Yes, that's the reason.

static const bool value = true;

would occupy memory, while

enum { value = true };

doesn't.

Answer 2

Some people write the less obvious enum rather than static bool const because they don't realize that there are other changes they should make.

C++ requires the object to be defined if it's address is needed, for example if it's passed to this function foo:

void foo(bool const &);

However, solving the issue by defining the object is actually not the correct fix for this problem. Here are some alternatives:

1. Small objects should not be passed by reference. The change should be to remove const & from the function signature, not add a definition for the object.

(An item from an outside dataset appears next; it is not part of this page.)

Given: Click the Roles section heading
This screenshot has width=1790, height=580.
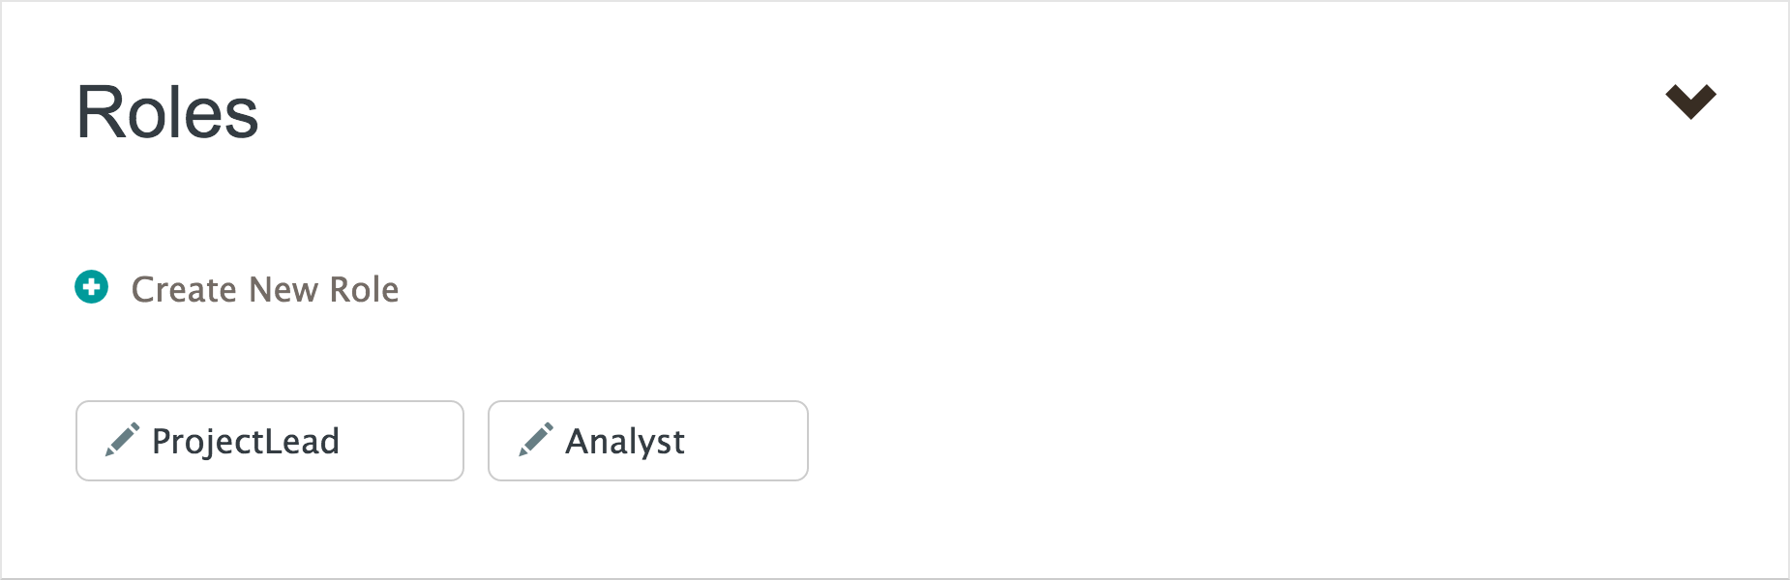Looking at the screenshot, I should [167, 113].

2. Where the function signature cannot be changed, a temporary can be created explicitly in the call: foo( bool { Cls::mbr } )

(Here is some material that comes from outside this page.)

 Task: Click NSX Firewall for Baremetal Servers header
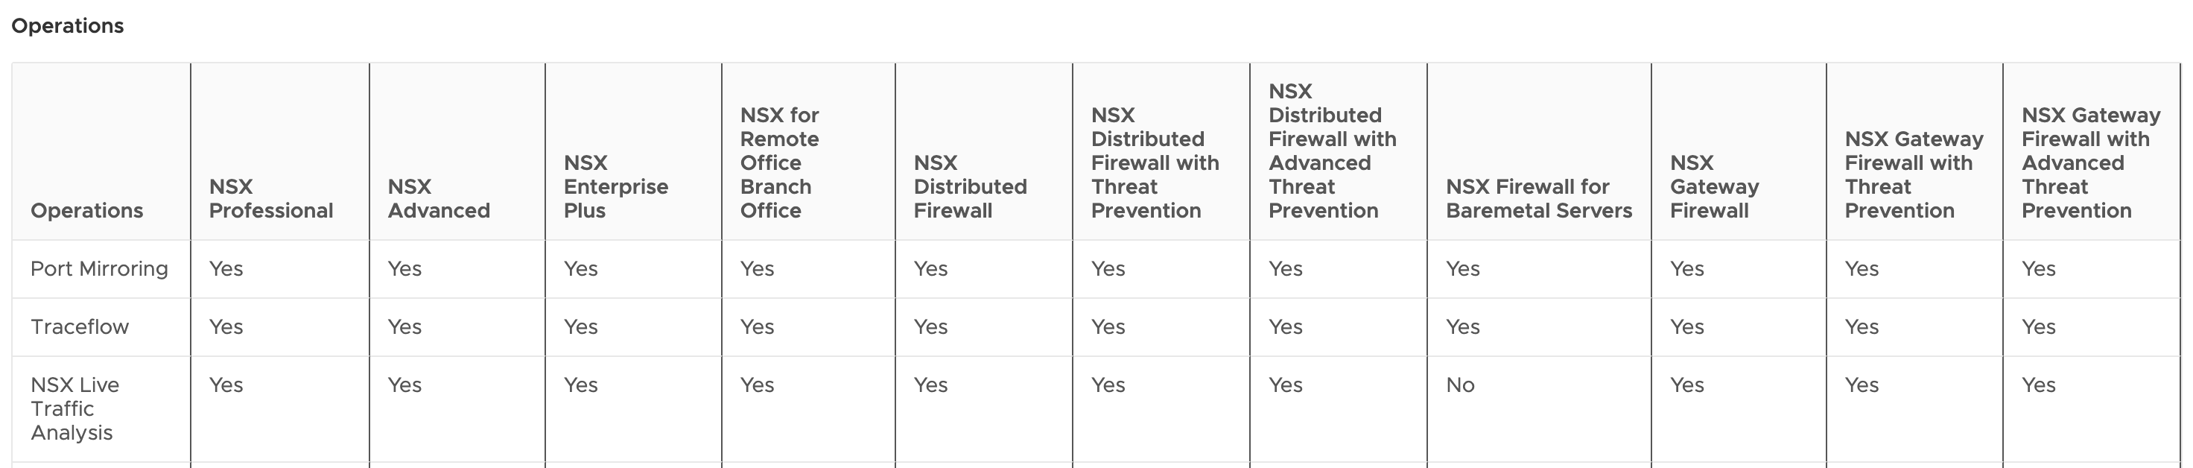[1538, 198]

3. However, this is compile time information! Therefore foo should be a template with a T and T* overload, or be specialized with bool.

This 3rd solution has the benefit of removing an unnecessary run time check (hopefully optimized by the compiler) and also allowing for the pointer and non-pointer case to be handled independently, possibly making the code clearer.

Answer 3

A notable difference is in the fact that the following code compiles and links:

template<typename>
struct is_pointer { };

template<typename T>  
struct is_pointer<T*> {
  enum { value = true };
};     

void f(const bool &b) { }

int main() {
  f(is_pointer<void*>::value);
}

The following does not work instead (you get an undefined reference to value):

template<typename>
struct is_pointer { };

template<typename T>
struct is_pointer<T*> {
  static const bool value = true;
};

void f(const bool &b) { }

int main() {
  f(is_pointer<void*>::value);
}

Of course, it doesn't work unless you add somewhere the following lines:

template<typename T>
const bool is_pointer<T*>::value;

That is because of [class.static.data]/3 (emphasis mine):

If a non-volatile non-inline const static data member is of integral or enumeration type, its declaration in the class definition can specify a brace-or-equal-initializer in which every initializer-clause that is an assignment-expression is a constant expression ([expr.const]). The member shall still be defined in a namespace scope if it is odr-used ([basic.def.odr]) in the program and the namespace scope definition shall not contain an initializer. [...]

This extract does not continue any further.